- _Action item_
Although the records contain pictures, the copy must not; reproduce everything else in them exactly.

- _Task material_
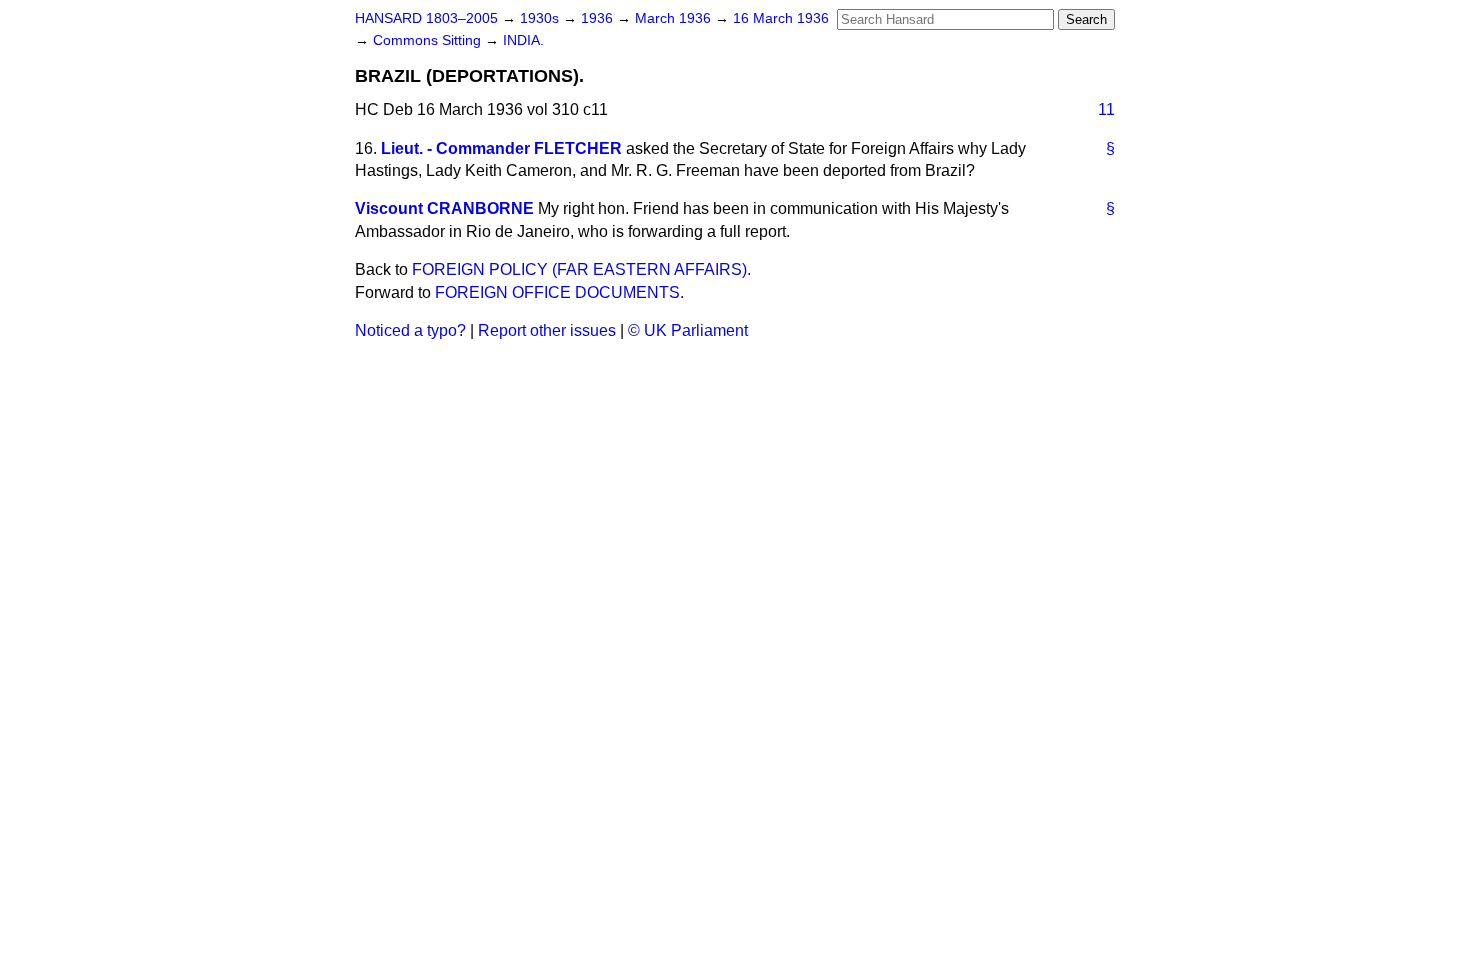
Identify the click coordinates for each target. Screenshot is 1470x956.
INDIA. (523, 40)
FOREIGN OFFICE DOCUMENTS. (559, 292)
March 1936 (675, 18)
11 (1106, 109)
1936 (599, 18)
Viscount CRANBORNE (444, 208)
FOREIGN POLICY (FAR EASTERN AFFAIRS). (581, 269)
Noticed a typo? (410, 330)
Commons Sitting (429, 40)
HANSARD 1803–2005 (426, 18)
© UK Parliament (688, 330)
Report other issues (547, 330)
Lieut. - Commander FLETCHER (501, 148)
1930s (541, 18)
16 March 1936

- _Task response_
Identify the click coordinates for each target. Screenshot is 1470x956.
INDIA. (523, 40)
FOREIGN OFFICE DOCUMENTS. (559, 292)
March 1936 (675, 18)
11 (1106, 109)
1936 (599, 18)
Viscount CRANBORNE (444, 208)
FOREIGN POLICY (FAR EASTERN AFFAIRS). (581, 269)
Noticed a typo? (410, 330)
Commons Sitting (429, 40)
HANSARD 1803–2005 (426, 18)
© UK Parliament (688, 330)
Report other issues (547, 330)
Lieut. - Commander FLETCHER (501, 148)
1930s (541, 18)
16 March 1936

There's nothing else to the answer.